Edward February 01, 2013 at 06:38 PM
"You work in an office, when's the last time you bought a business suit, pants and jacket will easily go over $100 each.." Most offices now have business casual dress codes (much cheaper). Last time I needed a suit I got one for $20 at Goodwill. The poor/middle class can dress well if they shop at the right places. I don't know where you get a 7% tax on daycare. The Dayton plan is a lowering/broadening of tax rates. I think it will be in the neighborhood of 2-3%. Of course your hyperbole and exaggeration might resonate with the free spending Republican (Tony Sutton model) crowd. Some of us know how to budget, spend wisely, and save.
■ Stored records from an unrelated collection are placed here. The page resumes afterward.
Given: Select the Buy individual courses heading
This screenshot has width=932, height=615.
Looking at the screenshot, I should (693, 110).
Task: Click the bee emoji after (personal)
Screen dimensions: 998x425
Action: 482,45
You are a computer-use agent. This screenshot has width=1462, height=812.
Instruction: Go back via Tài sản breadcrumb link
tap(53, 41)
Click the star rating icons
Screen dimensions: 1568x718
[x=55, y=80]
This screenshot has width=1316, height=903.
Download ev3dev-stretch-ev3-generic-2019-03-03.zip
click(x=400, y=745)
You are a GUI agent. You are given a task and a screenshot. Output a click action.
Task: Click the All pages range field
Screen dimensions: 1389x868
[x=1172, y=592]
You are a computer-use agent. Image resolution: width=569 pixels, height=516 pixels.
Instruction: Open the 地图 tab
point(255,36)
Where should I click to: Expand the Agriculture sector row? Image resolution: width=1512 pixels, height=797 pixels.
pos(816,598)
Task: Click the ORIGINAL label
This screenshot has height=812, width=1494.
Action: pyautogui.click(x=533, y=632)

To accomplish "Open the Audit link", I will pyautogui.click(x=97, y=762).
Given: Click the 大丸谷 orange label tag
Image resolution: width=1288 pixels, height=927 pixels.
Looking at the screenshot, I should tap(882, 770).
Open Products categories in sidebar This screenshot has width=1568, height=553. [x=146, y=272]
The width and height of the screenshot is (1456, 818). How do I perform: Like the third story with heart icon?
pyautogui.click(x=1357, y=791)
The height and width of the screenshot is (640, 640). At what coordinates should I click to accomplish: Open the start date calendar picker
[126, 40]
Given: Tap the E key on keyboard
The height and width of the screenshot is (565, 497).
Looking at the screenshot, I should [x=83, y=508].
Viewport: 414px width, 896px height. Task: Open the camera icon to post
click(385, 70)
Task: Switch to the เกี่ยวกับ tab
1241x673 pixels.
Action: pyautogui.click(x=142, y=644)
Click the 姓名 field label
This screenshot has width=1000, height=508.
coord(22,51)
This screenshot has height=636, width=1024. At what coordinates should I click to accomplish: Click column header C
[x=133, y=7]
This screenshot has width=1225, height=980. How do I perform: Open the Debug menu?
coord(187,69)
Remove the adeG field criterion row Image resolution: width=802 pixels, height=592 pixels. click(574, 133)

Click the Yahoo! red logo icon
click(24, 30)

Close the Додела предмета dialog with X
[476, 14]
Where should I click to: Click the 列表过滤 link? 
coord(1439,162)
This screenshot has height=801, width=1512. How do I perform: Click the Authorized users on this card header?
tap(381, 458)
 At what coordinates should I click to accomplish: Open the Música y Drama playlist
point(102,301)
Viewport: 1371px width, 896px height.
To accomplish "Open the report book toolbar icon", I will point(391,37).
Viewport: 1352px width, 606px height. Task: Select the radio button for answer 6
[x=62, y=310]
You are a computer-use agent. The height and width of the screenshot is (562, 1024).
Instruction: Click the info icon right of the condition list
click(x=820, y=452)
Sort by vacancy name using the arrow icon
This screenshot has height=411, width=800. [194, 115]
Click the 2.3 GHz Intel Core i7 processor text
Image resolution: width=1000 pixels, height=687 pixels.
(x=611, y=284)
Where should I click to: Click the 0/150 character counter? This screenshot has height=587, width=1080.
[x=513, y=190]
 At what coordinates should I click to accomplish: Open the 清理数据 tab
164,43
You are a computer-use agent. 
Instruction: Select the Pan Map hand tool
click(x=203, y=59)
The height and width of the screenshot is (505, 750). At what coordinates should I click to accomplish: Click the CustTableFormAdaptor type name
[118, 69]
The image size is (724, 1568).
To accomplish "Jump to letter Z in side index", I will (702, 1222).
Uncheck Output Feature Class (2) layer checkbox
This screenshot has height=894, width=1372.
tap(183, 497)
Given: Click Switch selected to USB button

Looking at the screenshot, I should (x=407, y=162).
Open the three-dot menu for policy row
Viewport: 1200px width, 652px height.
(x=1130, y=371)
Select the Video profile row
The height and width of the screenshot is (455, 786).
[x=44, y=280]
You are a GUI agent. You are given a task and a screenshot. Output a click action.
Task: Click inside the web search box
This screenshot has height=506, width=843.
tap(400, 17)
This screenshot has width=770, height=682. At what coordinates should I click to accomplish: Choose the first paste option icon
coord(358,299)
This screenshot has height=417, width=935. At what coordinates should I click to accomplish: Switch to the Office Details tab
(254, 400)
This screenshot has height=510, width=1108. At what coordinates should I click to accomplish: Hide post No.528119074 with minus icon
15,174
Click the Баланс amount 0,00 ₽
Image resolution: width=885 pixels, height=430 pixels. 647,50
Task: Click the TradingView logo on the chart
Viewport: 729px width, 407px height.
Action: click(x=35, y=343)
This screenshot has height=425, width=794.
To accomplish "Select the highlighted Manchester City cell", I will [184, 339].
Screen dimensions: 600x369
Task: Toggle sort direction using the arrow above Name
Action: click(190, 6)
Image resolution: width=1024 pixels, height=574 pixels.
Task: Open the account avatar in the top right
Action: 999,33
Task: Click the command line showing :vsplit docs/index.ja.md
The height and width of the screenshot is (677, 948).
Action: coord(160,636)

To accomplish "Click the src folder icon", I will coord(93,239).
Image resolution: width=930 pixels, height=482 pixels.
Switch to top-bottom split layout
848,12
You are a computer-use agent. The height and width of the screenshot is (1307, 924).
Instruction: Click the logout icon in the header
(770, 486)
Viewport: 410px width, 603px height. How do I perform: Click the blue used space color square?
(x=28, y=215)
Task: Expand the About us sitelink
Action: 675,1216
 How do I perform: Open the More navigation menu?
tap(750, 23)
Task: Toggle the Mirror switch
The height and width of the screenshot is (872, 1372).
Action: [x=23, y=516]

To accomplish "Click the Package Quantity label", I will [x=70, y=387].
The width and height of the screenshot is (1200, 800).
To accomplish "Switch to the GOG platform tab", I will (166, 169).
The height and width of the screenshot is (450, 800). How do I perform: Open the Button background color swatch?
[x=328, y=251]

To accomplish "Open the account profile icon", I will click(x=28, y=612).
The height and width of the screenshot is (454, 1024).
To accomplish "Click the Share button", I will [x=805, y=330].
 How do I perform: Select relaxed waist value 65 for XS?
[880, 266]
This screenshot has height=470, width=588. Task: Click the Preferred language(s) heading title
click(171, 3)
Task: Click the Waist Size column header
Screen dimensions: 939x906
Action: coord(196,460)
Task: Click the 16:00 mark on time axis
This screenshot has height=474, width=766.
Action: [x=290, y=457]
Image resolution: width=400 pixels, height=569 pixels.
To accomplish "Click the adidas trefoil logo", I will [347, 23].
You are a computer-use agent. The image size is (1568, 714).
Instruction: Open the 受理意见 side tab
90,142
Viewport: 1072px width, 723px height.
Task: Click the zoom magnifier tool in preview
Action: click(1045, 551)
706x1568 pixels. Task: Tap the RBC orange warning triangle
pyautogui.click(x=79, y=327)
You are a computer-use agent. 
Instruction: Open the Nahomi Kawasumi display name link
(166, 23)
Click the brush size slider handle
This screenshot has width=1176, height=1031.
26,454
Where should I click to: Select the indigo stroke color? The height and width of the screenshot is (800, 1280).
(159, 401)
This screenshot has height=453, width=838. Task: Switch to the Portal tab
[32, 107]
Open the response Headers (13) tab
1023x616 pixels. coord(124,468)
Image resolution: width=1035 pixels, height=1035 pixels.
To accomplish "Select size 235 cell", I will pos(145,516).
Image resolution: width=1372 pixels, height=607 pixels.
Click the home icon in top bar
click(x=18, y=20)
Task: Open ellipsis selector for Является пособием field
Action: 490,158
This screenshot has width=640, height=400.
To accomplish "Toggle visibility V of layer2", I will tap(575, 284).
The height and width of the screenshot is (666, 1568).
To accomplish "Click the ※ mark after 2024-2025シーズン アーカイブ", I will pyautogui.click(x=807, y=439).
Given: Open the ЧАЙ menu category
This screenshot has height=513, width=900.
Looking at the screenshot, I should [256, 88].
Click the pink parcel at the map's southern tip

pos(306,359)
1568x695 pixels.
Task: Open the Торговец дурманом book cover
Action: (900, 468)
Susan February 01, 2013 at 06:47 PM
Edward has this right. This fall I bought a gorgeous Columbia down winter coat at Kohls for just under $100. It retailed well over $200. Kohls (and most other retailers) have frequent sales, coupons, and promotions - I almost NEVER pay full price for anything at Kohls. Savings on shoes is easy; find it in a retail store, try it on for size and then go to Ebay; half the items on Ebay are now "New with tags" and can be purchased for 20-30% off the retail price. When my teenage son wanted the expensive clothes and shoes, I told him I would pay so much, and if he wanted more expensive, he needed to get a job and pay the difference himself. He did get a job, but more often than not, decided that he had worked hard for his money and would be happier with the less expensive, yet still fully functional, shoes and clothes. A savings and a learning experience....win, win.
Susan2 February 17, 2013 at 02:45 PM
Lets not get started with the small daycare providers, plumbers etc who will now have to collect and pay the taxes. More paperwork, red tape and time for already struggling small business owners.